Ana SayfaToplumsal CinsiyetOnur Yürüyüşü: Sadece Taksim değil tüm İstanbul yasak

Onur Yürüyüşü: Sadece Taksim değil tüm İstanbul yasak

HABER MERKEZİ – İstanbul LGBTİ+ Onur Haftası Komitesi, Vali Yardımcısı ile yaptıkları görüşme sonucu kendilerine, Taksim’deki Onur Yürüyüşü’ne izin verilmeyeceğinin söylendiğini açıkladı.

27’nci İstanbul LGBTİ+ Onur Haftası Komitesi, Onur Haftası öncesi İstanbul Valiliği ile görüşmeleri ve son duruma ilişkin basın açıklaması düzenledi.

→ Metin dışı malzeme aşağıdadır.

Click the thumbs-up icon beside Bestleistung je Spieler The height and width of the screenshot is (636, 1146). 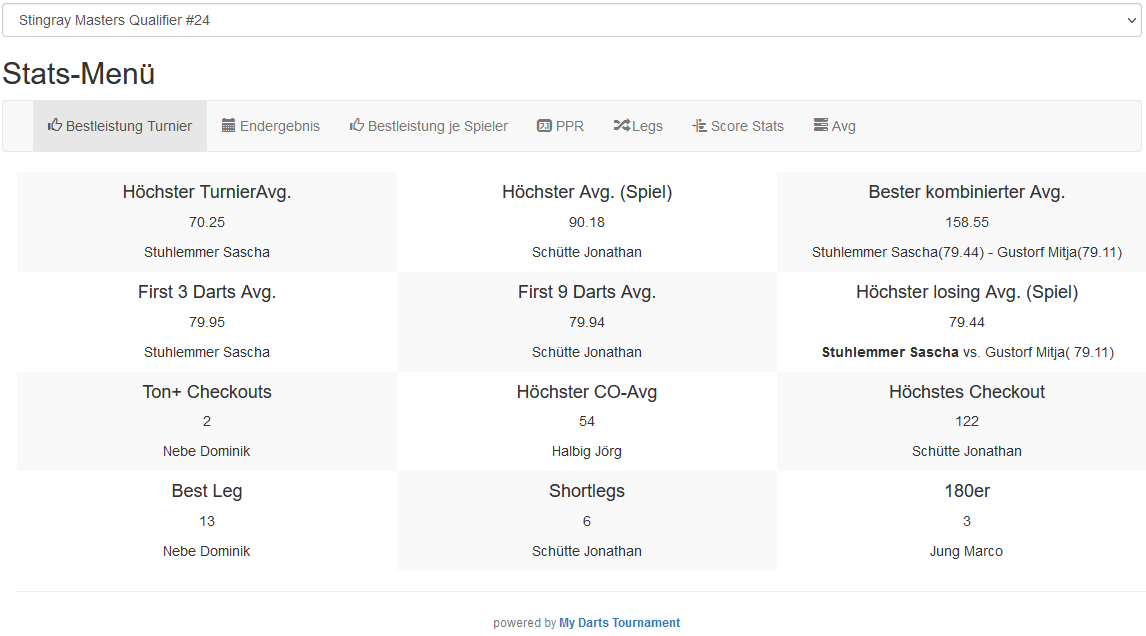click(x=357, y=126)
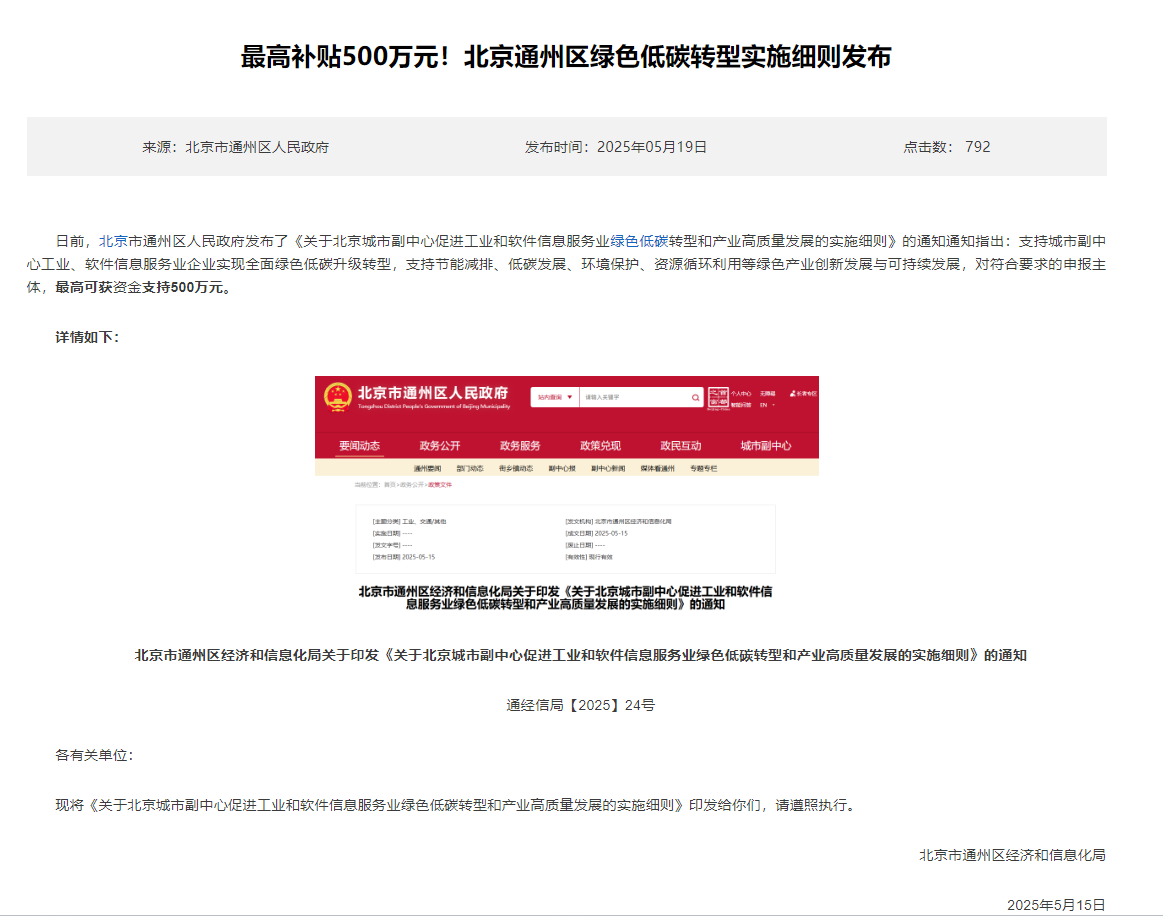The height and width of the screenshot is (916, 1163).
Task: Click the red 首都之窗 seal logo
Action: (717, 397)
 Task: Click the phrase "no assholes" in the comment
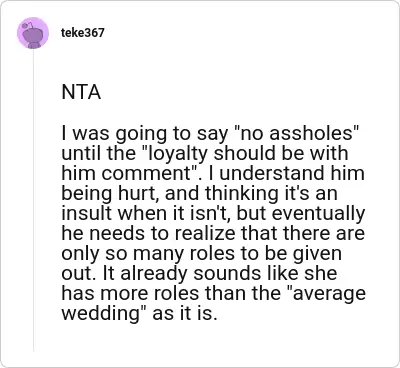click(x=294, y=133)
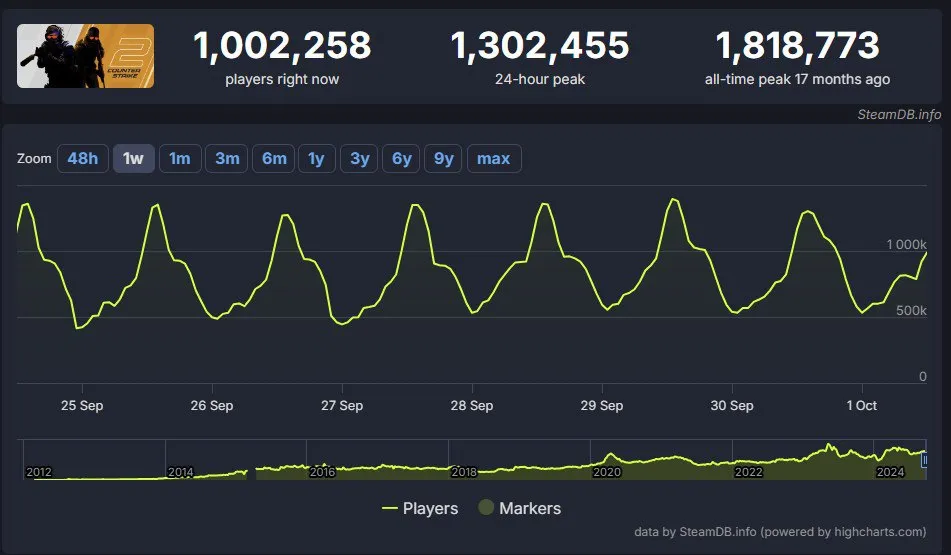Choose the 6y zoom option
951x555 pixels.
(x=402, y=159)
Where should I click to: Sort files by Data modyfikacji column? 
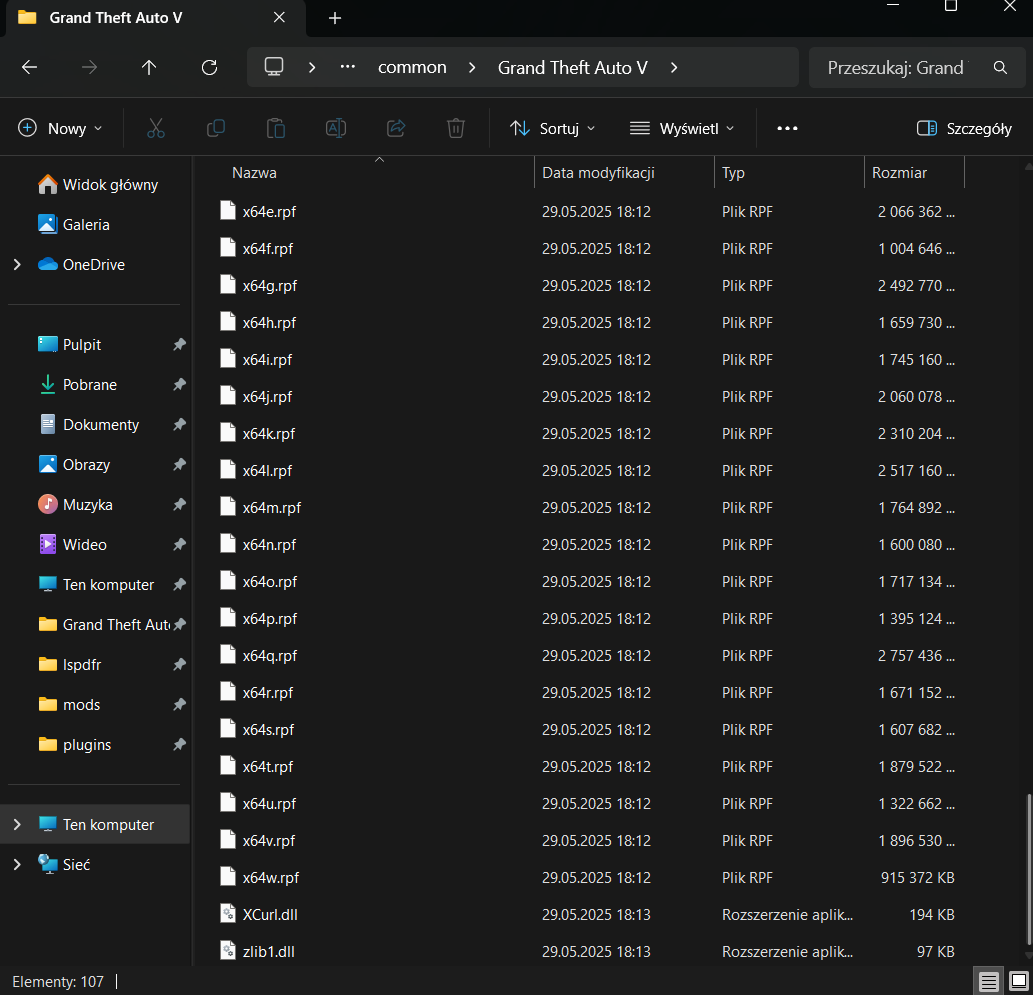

İnsan Hakları Derneği (İHD) İstanbul Şubesi’nde düzenlenen basın açıklamasını okuyan Beren Azizi, Onur Yürüyüşü’nün güvenli bir şekilde gerçekleştirilmesi için İstanbul Valiliği’ne görüşme talebinde bulunduklarını belirtti.

Bu kapsamda Vali Yardımcısı Mehmet Ali Özyiğit ile bir görüşme gerçekleştirdiklerini söyleyen Azizi, “Vali Yardımcısı Özyiğit’ten, Taksim’in yürüyüş ve gösteri alanı olmadığı ve Taksim’de hiçbir gösteriye izin verilmediği gibi LGBTİ+’lara da izin verilmeyeceği yanıtını aldık” dedi.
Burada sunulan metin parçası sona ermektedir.